**What is being asked:** Exactly as they appear, retype the lines from the one containing "Viewport: 364px width, 259px height." through the final line of the data below. Leave pictures out.

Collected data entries
****************************************

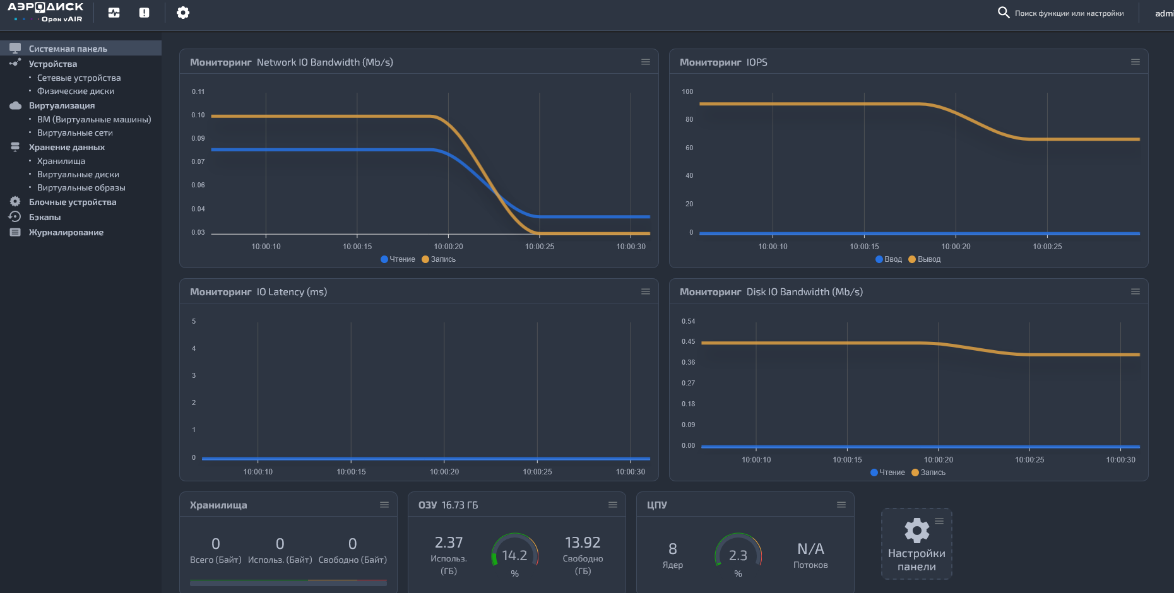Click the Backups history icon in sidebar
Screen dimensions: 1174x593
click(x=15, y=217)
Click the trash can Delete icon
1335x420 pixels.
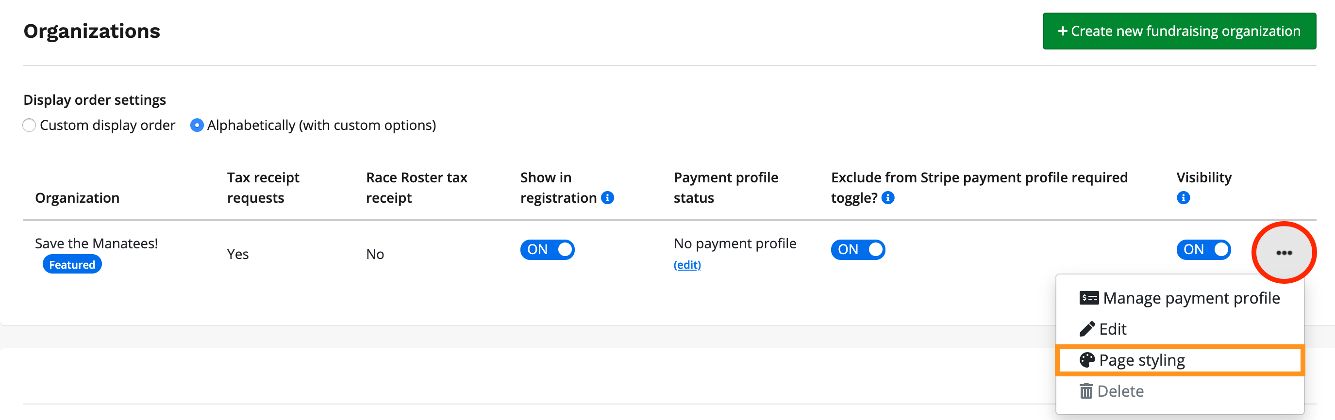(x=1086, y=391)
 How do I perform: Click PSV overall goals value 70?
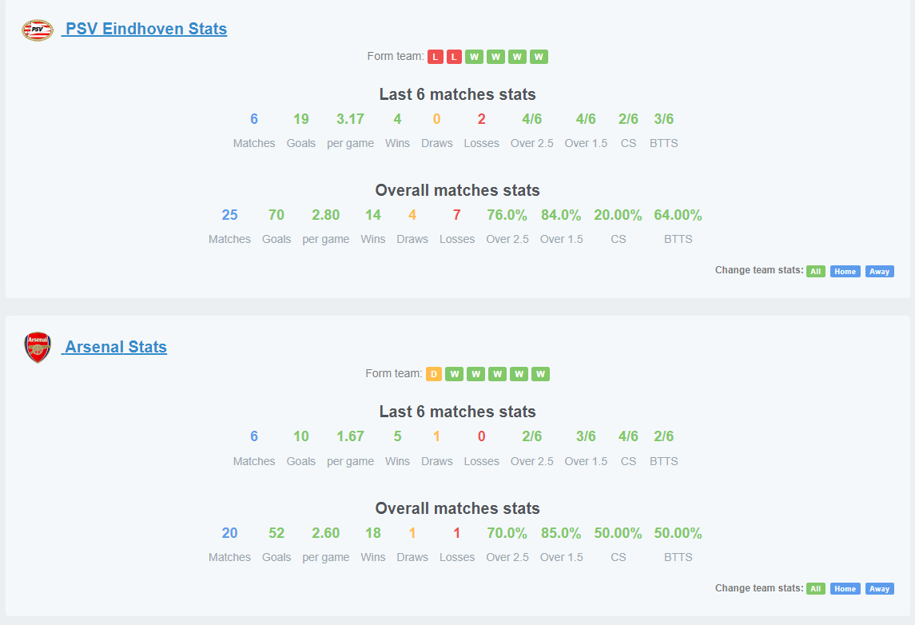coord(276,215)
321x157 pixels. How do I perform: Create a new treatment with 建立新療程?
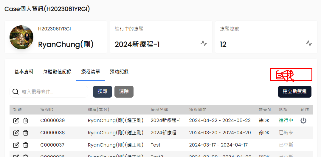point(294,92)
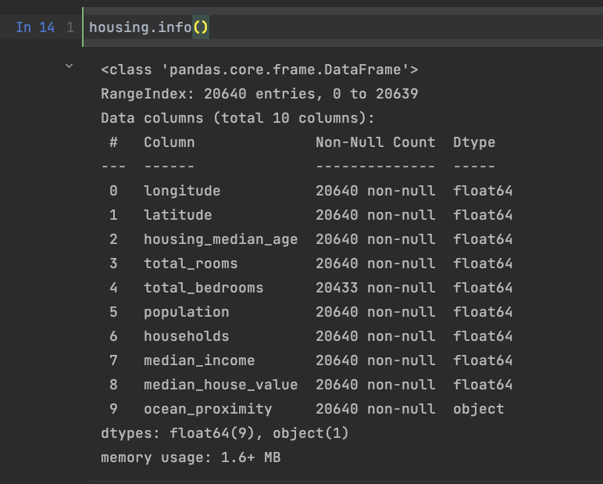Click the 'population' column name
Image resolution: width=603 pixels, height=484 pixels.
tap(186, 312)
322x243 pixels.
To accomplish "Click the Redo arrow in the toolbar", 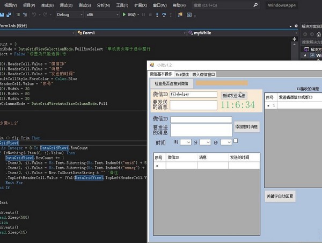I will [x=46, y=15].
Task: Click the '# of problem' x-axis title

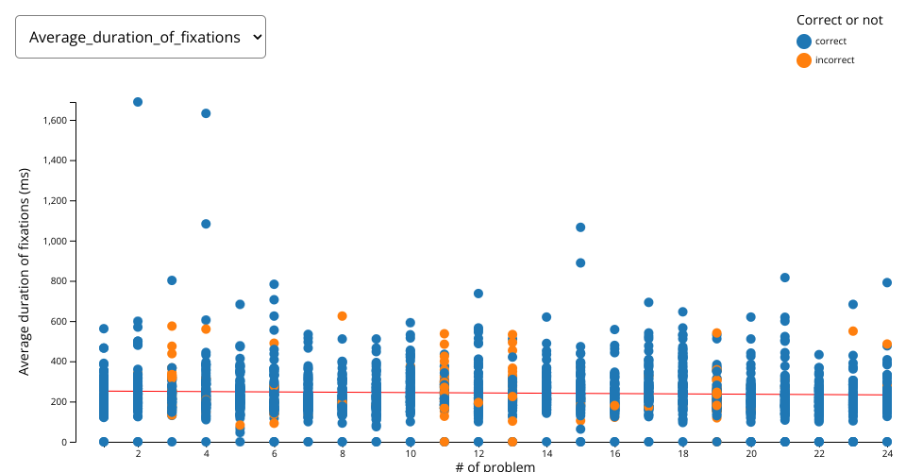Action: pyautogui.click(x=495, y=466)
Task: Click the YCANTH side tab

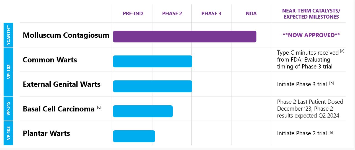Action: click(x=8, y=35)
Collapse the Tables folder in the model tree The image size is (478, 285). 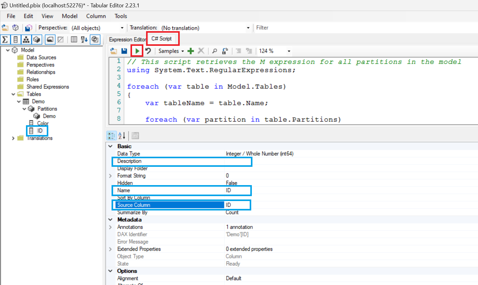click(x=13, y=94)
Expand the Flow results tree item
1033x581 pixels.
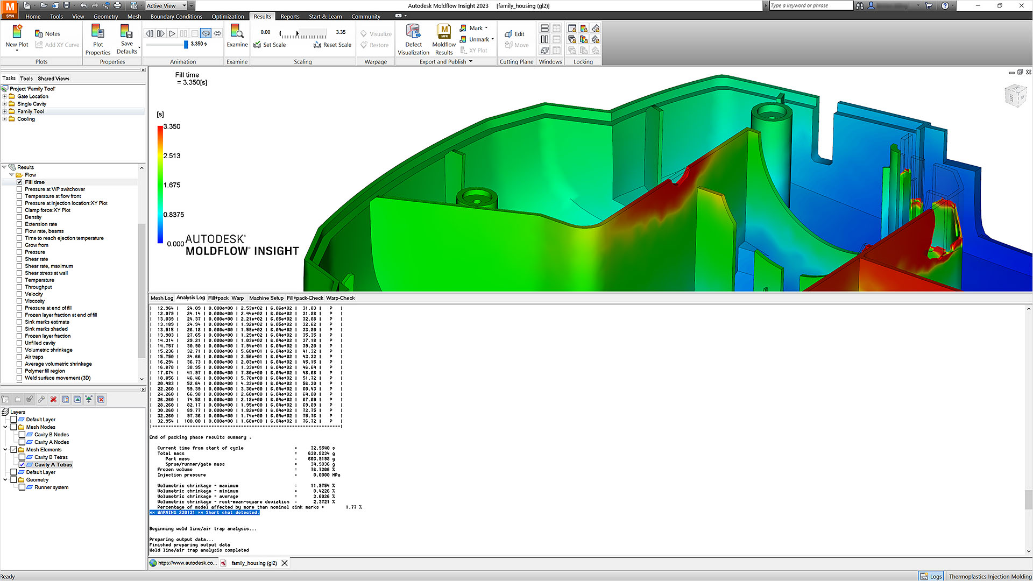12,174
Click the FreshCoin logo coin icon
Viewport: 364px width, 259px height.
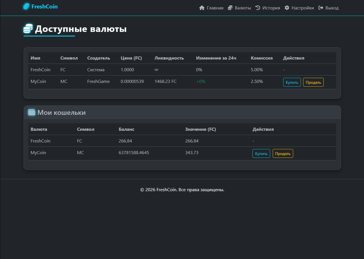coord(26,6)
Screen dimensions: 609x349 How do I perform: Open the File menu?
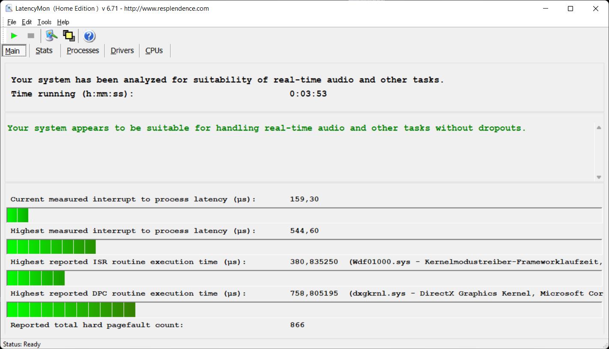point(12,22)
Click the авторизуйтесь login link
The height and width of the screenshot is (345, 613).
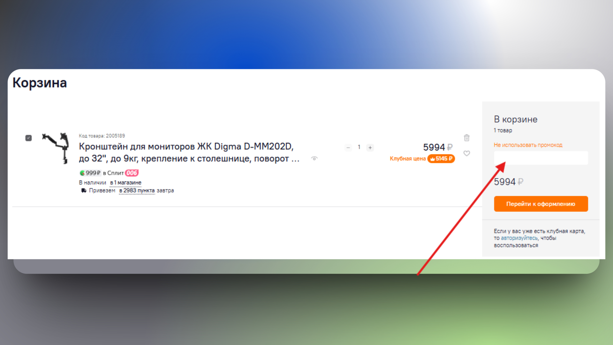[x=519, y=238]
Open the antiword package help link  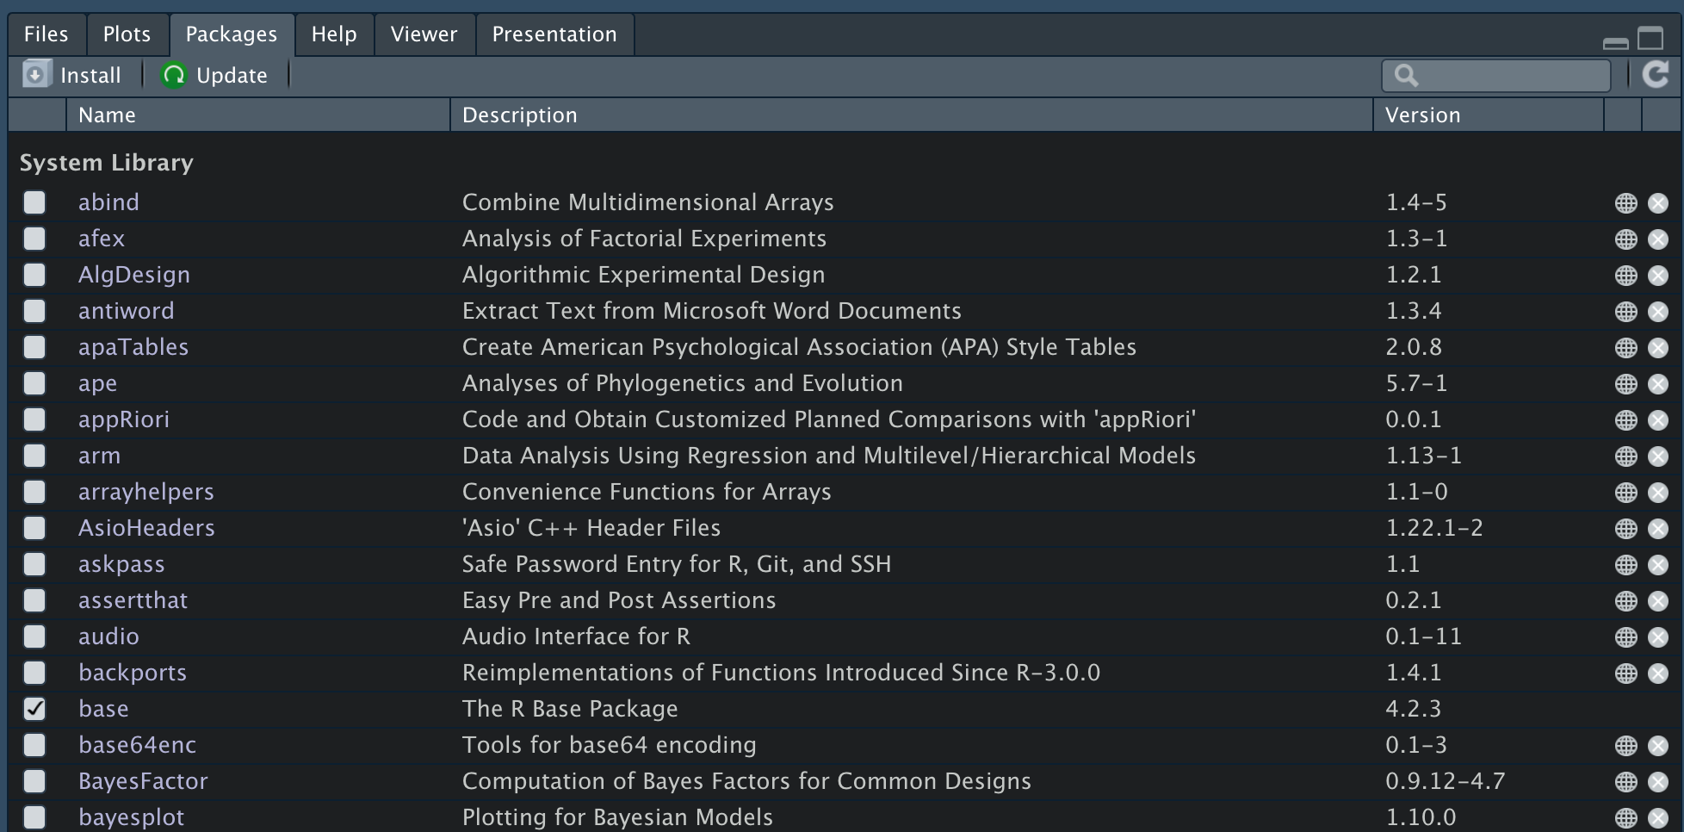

****************************************

**Response area:**
Viewport: 364px width, 259px height.
coord(26,6)
Screen dimensions: 609x349 How do I perform: Open the File menu?
point(12,22)
Click the авторизуйтесь login link
The height and width of the screenshot is (345, 613).
[x=519, y=238]
Open the antiword package help link  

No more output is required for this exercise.